Excerto do artigo —
========================================
Os portugueses são aquilo que sempre foram

Os portugueses têm, como sempre tiveram, muitas origens e matizes. Esta pluralidade não para de crescer e não pode ser “apagada”.

A ideia de “portugueses” celebrada pelos extremistas do Chega deixa de fora a nossa melhor possibilidade de futuro: a diversidade. Os portugueses são aquilo que sempre foram: diversos e misturados. Esta pluralidade não para de crescer. E isto não é o problema, é a solução.

Num projeto de resolução proposto à Assembleia, o partido sugere um programa nacional de “cultura e memória”, de resposta à “destruição das raízes que diferenciam povos e nações, [a]o apagamento da memória coletiva”. Concordo que as raízes nos diferenciam e devem ser preservadas. Mas a história portuguesa não pode ser editada a lápis azul. Já éramos diversos no pedaço de história que os extremistas escolhem como “as raízes”. Os anos violentos em que África e Ásia andámos “devastando”, como diz Camões na segunda estrofe dos Lusíadas. E se discutíssemos como reparar esta violência, em vez de a apagar da história?
========================================
Dados registados —
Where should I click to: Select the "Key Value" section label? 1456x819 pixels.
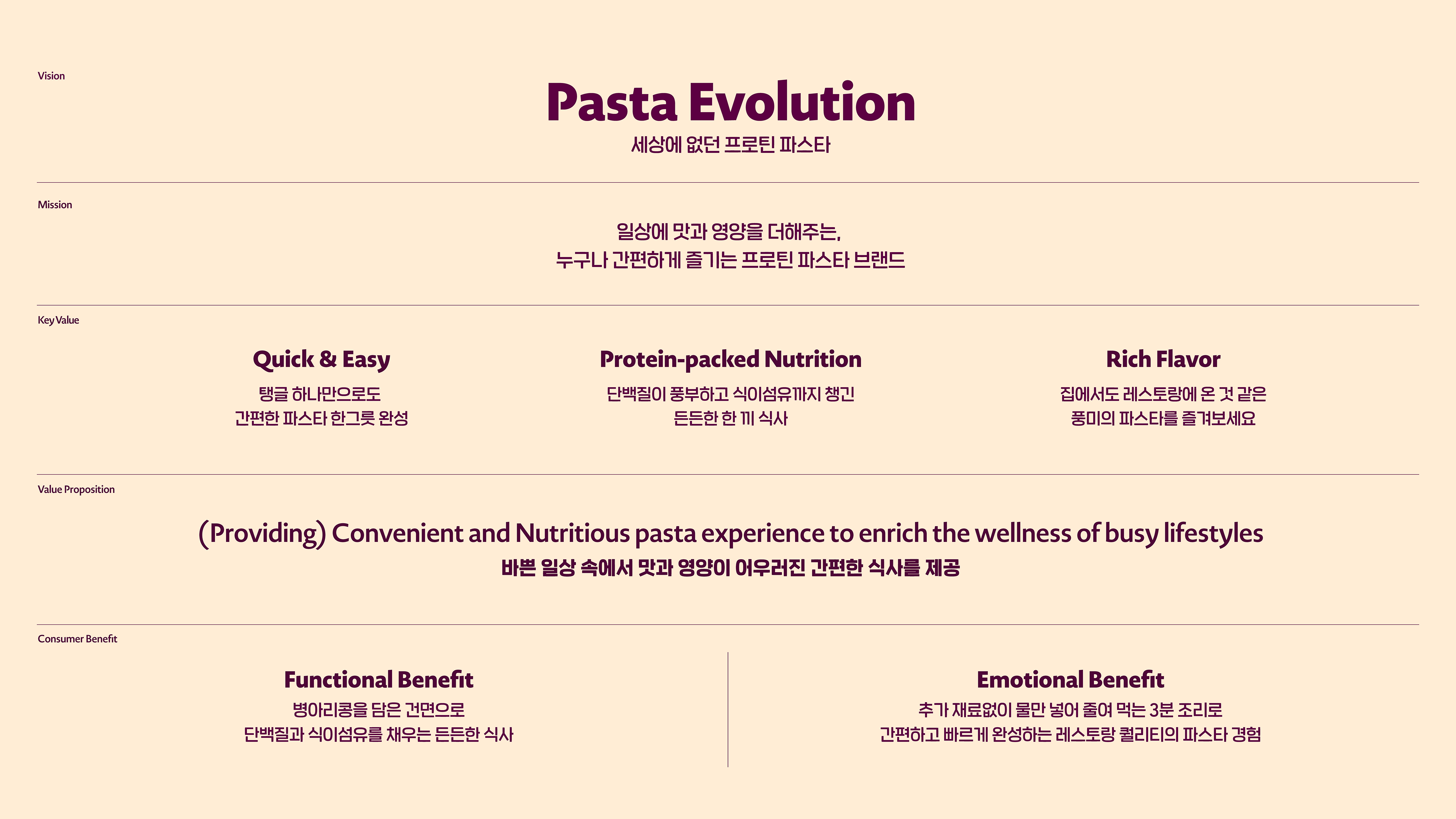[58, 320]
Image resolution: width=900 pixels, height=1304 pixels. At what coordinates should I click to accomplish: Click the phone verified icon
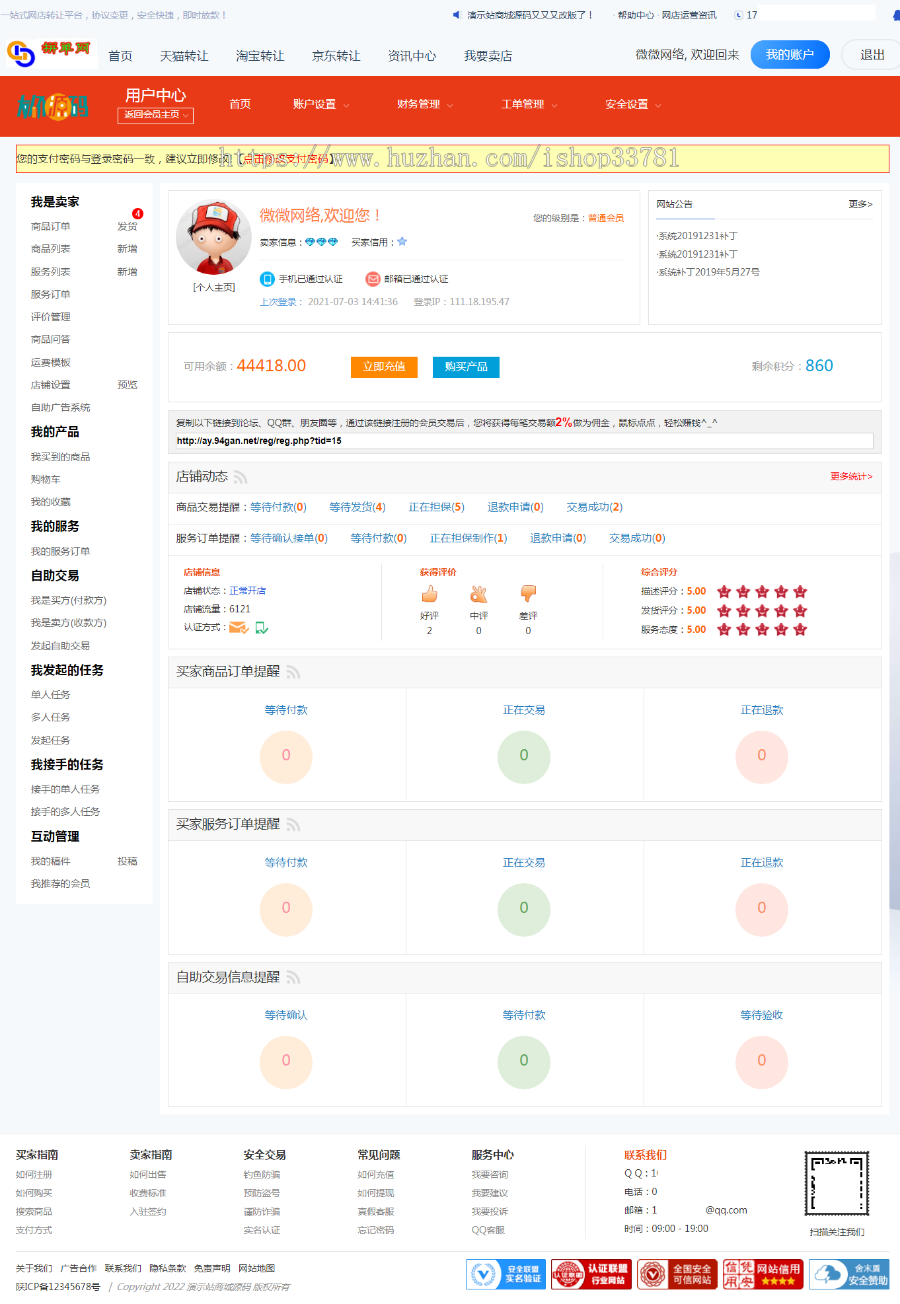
========================================
Conjunto de exercícios —
1. No artigo sobre os portugueses, que programa nacional sugere o partido no projeto de resolução proposto à Assembleia?
2. Repita sem alterações o trecho do artigo que começa nas palavras “Num projeto de” e termina depois de “apagar da história?”.
A listagem não tem qualquer papel nesta parte.

Respostas aos exercícios —
1. Um programa nacional de “cultura e memória”.

2.
Num projeto de resolução proposto à Assembleia, o partido sugere um programa nacional de “cultura e memória”, de resposta à “destruição das raízes que diferenciam povos e nações, [a]o apagamento da memória coletiva”. Concordo que as raízes nos diferenciam e devem ser preservadas. Mas a história portuguesa não pode ser editada a lápis azul. Já éramos diversos no pedaço de história que os extremistas escolhem como “as raízes”. Os anos violentos em que África e Ásia andámos “devastando”, como diz Camões na segunda estrofe dos Lusíadas. E se discutíssemos como reparar esta violência, em vez de a apagar da história?